= Nansloe Manor =

Country house in Cornwall, England

Nansloe Manor, in Helston, Cornwall, England, UK, is a country house and former hotel, originally built in the 16th century. Nansloe is a grade II listed building.

==History==
===Toponymy===
Nansloe — nans, a valley and loe, a lake or pool in the Cornish language.

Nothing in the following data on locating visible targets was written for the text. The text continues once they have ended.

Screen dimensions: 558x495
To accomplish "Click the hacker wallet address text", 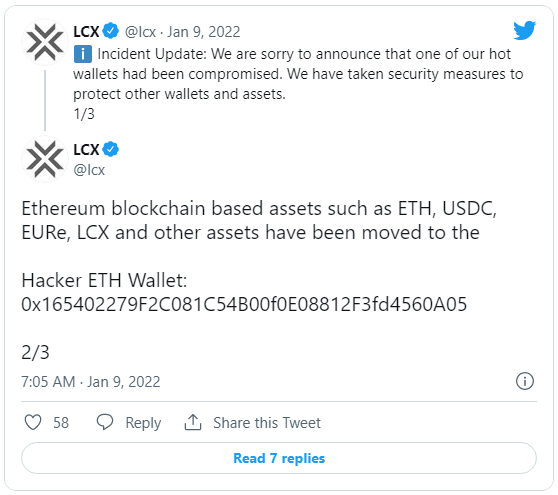I will pos(244,304).
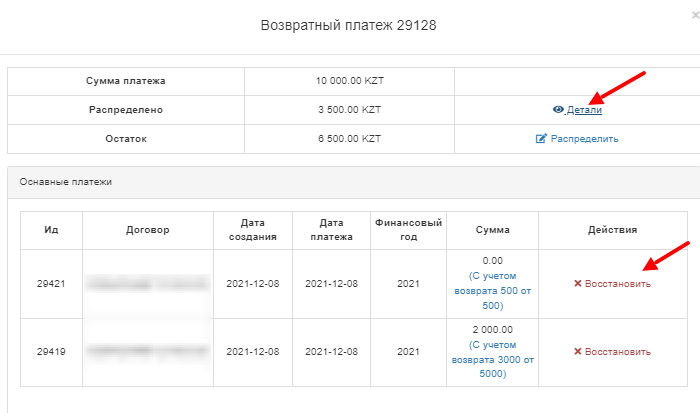Screen dimensions: 700x413
Task: Click the eye icon beside Детали
Action: [559, 110]
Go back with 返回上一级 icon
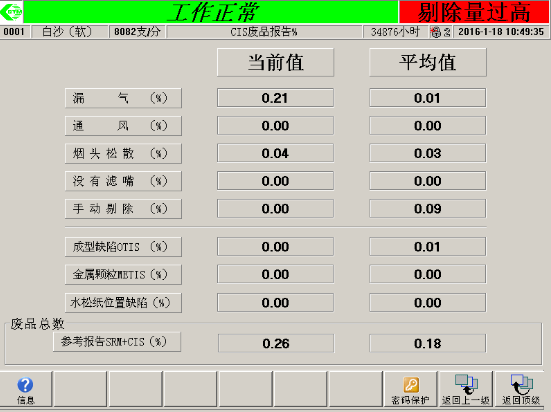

===16th and 17th centuries===
The earliest record of a dwelling house in the site dates back to the 16th century, in the form of a small, one roomed granite farm cottage positioned where rooms fourteen and fifteen are now. In the early 17th century Nansloe Manor came into being when William Robinson married a daughter of Thomas Penrose from the neighbouring Penrose Estate, and built a manor house. Their son, Thomas was a Colonel in the army of King Charles I and became Mayor of Helston. He was killed by a bull at Nansloe in 1665.

===18th century===
In 1735 the Robinsons carried out extensive alterations to most parts of the building turning it into a residence more suited to a gentleman farmer. A new three storey extension was built on the south-west elevation with large floor to ceiling windows on the ground floor and dormers to the staff accommodation (now housing the Garden Room, bedrooms four, five and six at first floor level and attic space).

A gatehouse was built at the end of the drive. It was a small thatched building with rustic posts and was destroyed by a fire on Good Friday in 1917. Its replacement was built in 1924.

===19th century===
In 1857 there is evidence of an auction of the property in the form of a newspaper cutting from the West Briton but no record of the purchaser.

It is believed that about 1871 having been made unsafe by fire, part of the original house was demolished, the stone being used to hedge the yard of the nearby Home Farm. In 1872 the house was sold to Adolphus William Young, MP for Helston, who made further additions and alterations. Young was not re-elected to Parliament in 1880 and he sold Nansloe to Henry Rogers (died 1887), a solicitor and grandson of the inventor Henry Trengrouse. Rogers restored and re-roofed the building and removed trees to give a view of Loe Pool.

In 1898 the house passed to Henry Rogers, son of Henry Montague Rogers, later knighted and known as 'Sir Montague'. Still further enlargements were made to the house. His extension to the south-east was much grander and to a different scale altogether, considerably larger rooms with greater ceiling heights, as are evidenced in the lounge and bedrooms one, two and three.

===20th and 21st centuries===
Major Tanner Rogers, his son, inherited the Manor in circa 1940. Nansloe was requisitioned during the Second World War and sick Italian and German prisoners of war were billeted here. In 1942 it was bought back into the Penrose Estate by Captain John Lionel Rogers. John Lionel Rogers died on 5 November 1961, without issue; his younger brother gave up his right of succession in favour of his eldest son, Lieutenant Commander J P Rogers.

In 1974 Nansloe Manor was given to the National Trust as part of a package of over 1500 acre of woodland and farmland, Loe Pool, houses, buildings and four miles (6 km) of foreshore. However, as the Manor House at that time was not a listed building, the Trust decided to sell it, along with The Lodge and Nansloe Farm. Since 1975 Nansloe Manor has been in private ownership and was run as a hotel for many years, although it has now reverted to a private dwelling.